**DIRECTIONS FOR THIS TASK**
Look through the listing for the word "computer". Copy each line that has it.

**DATASET CONTENT**
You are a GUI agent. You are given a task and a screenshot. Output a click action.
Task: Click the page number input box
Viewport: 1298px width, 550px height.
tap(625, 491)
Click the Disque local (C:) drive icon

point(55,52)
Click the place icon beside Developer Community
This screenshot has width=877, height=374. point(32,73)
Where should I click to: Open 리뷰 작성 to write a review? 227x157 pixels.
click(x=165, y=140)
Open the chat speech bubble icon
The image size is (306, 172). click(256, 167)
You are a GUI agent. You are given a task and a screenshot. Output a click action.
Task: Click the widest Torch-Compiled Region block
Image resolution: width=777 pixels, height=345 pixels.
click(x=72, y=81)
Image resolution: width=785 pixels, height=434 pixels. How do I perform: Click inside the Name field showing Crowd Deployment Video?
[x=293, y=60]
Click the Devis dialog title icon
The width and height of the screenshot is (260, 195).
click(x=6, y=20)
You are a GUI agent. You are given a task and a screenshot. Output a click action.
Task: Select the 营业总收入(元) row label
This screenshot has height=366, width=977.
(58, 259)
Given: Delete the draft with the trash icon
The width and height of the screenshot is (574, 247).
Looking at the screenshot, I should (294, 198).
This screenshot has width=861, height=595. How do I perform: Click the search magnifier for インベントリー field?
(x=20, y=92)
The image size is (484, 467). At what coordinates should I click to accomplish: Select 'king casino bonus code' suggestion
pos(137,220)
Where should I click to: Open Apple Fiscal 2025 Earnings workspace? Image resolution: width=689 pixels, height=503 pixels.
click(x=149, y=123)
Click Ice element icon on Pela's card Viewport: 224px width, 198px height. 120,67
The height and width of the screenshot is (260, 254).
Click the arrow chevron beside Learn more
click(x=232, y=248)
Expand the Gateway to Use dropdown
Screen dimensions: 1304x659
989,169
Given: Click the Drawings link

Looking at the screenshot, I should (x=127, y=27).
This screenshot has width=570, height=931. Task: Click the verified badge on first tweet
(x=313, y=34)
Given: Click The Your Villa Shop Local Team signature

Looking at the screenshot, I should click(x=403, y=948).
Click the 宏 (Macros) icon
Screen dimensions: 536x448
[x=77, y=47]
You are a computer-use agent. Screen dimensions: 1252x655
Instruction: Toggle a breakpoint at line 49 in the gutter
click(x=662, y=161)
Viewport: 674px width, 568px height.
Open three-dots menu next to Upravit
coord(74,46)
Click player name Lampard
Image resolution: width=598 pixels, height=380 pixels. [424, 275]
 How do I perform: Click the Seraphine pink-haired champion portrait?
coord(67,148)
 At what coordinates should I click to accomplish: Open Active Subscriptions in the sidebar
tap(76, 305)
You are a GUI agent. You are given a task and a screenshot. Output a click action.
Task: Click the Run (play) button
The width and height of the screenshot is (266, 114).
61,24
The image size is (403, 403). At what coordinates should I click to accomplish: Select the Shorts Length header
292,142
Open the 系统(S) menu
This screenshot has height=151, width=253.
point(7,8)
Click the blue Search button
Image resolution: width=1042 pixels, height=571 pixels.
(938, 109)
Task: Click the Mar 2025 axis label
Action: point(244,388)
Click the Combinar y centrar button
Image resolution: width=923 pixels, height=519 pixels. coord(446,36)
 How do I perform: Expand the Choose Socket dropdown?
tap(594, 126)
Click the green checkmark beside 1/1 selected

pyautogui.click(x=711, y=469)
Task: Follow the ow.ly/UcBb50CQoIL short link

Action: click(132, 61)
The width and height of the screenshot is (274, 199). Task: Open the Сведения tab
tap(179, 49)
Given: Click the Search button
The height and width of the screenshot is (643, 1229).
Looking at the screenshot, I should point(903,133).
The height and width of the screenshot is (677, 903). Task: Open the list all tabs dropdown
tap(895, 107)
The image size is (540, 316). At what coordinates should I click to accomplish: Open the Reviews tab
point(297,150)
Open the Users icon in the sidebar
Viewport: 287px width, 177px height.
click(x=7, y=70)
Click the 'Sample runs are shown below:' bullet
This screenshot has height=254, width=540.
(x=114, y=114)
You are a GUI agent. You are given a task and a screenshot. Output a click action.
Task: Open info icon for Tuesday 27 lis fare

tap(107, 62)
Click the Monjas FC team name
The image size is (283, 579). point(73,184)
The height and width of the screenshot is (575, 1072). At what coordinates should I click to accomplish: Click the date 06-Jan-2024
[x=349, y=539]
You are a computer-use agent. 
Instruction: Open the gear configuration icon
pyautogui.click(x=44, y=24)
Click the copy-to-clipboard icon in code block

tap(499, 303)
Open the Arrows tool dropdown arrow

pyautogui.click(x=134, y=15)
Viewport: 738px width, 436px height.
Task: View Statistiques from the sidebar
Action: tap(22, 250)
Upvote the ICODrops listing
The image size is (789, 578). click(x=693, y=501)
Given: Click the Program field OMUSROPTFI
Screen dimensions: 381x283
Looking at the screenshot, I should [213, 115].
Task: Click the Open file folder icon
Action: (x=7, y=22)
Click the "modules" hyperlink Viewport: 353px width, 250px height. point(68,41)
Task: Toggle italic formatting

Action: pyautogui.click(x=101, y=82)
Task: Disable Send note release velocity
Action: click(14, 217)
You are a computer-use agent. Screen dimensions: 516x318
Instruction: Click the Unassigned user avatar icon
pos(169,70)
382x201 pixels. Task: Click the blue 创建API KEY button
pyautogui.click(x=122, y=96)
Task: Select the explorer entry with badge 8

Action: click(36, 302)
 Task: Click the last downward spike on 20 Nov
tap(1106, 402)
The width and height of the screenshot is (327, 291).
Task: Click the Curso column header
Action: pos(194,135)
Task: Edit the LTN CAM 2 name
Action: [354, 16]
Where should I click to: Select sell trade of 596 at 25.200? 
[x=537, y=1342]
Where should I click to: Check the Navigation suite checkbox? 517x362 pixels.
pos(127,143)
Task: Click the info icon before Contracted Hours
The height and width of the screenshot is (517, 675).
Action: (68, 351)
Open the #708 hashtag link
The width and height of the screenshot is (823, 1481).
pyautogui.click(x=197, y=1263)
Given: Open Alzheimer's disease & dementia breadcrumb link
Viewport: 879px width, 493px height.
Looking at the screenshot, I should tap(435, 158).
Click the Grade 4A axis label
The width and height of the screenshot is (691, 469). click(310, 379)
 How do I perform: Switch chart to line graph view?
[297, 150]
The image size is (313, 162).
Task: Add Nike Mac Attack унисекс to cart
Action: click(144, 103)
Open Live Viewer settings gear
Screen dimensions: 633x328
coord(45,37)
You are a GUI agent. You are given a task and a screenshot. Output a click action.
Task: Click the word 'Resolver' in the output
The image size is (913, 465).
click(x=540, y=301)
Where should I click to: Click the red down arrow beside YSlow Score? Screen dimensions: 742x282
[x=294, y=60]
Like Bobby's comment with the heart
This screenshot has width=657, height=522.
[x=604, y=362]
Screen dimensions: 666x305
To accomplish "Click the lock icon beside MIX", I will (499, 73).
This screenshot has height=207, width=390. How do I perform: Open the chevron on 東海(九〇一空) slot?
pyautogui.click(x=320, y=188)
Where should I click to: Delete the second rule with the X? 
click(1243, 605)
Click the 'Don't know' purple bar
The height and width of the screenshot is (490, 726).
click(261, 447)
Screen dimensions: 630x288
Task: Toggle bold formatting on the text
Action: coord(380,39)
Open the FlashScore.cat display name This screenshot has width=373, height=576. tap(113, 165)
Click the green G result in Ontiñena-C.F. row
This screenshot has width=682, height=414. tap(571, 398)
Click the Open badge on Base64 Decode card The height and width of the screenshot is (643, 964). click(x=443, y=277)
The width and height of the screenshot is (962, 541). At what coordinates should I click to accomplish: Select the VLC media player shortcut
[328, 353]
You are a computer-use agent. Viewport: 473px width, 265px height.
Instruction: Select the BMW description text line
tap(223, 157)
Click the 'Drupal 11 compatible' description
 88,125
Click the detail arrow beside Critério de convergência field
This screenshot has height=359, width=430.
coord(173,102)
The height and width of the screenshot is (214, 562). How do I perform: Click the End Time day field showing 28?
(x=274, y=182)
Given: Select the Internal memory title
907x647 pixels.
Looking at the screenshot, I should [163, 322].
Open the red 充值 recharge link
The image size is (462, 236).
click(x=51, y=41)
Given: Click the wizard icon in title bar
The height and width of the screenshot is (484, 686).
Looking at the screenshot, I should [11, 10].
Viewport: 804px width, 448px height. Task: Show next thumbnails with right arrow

**RESPONSE BOX**
You are a computer-use agent. Screen dimensions: 1252x655
You are a computer-use agent. 
You are a computer-use agent. Screen dimensions: 516x318
You are a computer-use agent. Viewport: 473px width, 265px height.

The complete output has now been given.